-- START Task input --
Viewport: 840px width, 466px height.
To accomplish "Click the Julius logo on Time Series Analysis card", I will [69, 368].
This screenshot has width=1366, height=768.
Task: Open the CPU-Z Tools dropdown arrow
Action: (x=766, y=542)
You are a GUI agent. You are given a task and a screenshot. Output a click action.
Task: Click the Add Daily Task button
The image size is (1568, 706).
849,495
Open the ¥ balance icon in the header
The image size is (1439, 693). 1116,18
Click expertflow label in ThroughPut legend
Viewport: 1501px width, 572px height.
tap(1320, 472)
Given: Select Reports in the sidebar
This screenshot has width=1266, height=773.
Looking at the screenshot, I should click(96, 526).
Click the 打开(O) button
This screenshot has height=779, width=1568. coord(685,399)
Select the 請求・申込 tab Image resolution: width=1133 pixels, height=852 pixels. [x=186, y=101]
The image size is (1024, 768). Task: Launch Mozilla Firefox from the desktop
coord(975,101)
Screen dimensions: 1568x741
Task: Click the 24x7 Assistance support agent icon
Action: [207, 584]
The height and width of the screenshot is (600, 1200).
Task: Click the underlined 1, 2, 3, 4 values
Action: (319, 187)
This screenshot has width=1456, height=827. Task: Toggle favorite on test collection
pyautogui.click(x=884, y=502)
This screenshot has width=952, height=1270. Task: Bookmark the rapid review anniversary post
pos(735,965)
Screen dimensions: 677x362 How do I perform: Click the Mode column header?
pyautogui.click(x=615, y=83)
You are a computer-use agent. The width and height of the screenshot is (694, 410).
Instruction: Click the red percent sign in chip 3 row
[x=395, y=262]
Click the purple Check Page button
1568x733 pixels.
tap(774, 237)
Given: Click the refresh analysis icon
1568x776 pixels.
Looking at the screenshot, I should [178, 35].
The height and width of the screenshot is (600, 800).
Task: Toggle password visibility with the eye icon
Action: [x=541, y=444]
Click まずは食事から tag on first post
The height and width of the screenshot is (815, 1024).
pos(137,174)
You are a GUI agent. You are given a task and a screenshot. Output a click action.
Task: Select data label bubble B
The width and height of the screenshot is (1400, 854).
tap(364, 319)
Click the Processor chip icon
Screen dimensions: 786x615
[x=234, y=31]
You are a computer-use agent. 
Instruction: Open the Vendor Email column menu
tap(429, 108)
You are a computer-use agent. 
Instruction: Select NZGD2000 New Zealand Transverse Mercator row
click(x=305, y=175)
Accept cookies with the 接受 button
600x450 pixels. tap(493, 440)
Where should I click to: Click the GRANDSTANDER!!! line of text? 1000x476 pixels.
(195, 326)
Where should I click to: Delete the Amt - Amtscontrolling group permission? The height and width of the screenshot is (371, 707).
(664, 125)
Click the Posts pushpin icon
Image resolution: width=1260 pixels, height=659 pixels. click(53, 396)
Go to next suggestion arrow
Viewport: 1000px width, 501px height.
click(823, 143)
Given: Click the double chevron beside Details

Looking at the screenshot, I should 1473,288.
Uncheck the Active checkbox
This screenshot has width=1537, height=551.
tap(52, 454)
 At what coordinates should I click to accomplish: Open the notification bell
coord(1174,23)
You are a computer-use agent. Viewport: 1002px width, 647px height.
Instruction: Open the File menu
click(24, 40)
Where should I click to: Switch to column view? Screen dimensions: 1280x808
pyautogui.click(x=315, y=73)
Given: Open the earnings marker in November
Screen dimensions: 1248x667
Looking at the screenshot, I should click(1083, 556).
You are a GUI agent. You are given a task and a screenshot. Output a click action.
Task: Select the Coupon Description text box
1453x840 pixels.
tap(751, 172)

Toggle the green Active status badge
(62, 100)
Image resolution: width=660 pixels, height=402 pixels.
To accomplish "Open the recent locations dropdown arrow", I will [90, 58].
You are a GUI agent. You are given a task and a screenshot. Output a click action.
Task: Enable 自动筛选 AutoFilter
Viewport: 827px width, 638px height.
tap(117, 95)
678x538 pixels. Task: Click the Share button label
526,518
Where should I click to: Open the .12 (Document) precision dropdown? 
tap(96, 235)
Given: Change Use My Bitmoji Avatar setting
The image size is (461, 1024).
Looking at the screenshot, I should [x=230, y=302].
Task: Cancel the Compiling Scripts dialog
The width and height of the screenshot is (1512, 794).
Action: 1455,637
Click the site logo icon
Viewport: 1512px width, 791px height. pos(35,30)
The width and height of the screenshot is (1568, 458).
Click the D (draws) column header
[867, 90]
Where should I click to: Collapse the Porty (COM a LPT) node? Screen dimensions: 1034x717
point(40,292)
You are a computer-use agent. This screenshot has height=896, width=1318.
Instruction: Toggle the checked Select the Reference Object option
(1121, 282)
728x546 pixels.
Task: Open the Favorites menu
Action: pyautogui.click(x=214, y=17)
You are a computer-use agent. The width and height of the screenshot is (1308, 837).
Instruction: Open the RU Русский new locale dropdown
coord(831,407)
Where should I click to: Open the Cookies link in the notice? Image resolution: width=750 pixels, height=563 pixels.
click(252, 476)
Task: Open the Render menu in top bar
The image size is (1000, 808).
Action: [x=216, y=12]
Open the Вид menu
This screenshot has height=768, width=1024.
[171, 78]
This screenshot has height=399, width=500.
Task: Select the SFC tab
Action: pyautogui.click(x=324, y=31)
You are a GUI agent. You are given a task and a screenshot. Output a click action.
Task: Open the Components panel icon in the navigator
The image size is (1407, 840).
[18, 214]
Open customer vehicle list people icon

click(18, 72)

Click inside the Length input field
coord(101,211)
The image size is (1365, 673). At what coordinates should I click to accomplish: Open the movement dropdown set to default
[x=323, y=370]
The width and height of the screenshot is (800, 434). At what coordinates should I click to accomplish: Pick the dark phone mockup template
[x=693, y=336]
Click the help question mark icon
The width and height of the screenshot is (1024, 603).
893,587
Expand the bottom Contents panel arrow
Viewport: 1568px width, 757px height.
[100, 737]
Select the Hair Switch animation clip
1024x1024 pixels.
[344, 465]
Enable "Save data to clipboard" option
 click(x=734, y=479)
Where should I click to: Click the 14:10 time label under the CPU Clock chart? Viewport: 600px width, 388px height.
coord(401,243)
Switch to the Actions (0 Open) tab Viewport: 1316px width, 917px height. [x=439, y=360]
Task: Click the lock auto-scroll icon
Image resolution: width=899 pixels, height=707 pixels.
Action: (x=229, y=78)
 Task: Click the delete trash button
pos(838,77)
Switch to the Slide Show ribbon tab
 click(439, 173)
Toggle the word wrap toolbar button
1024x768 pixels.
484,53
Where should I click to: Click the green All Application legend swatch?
-- END Task input --
* [Exercise objective]: Tally the lines of the entries that contain the word "accomplish", treating uppercase and lowercase letters as different, and give only the number.

* [Exercise response]: 5